Problem description
Go through the records below line by line. Count the lines with "will" and give the count alone.

Supplied material
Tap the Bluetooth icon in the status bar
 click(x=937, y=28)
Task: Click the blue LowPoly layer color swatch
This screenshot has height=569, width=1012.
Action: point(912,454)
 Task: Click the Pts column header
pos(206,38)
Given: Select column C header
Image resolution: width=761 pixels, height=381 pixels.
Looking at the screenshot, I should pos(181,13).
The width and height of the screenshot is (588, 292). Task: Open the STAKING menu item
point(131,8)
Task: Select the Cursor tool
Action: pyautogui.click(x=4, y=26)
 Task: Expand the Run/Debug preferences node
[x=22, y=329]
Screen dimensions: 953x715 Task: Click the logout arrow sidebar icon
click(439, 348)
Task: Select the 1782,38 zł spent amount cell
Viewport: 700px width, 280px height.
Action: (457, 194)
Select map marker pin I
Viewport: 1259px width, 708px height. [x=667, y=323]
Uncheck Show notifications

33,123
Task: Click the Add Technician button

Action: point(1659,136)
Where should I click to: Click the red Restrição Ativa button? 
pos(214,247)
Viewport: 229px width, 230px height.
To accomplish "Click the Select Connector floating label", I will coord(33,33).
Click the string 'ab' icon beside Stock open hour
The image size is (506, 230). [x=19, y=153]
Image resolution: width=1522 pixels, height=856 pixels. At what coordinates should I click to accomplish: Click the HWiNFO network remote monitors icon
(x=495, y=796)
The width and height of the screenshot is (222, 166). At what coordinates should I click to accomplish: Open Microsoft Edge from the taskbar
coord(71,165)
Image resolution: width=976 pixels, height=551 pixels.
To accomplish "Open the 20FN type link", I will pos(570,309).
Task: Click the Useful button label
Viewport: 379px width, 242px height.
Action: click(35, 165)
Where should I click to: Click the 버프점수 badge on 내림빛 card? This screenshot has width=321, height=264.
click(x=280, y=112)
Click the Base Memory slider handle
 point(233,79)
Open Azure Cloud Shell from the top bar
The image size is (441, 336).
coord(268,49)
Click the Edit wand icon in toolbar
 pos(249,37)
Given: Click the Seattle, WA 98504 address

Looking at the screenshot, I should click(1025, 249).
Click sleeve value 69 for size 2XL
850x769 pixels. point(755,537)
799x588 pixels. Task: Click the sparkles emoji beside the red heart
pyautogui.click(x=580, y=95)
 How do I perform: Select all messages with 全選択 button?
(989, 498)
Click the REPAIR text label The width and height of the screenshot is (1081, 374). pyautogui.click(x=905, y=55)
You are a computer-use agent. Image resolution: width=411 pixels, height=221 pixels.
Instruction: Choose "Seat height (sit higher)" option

Task solution
2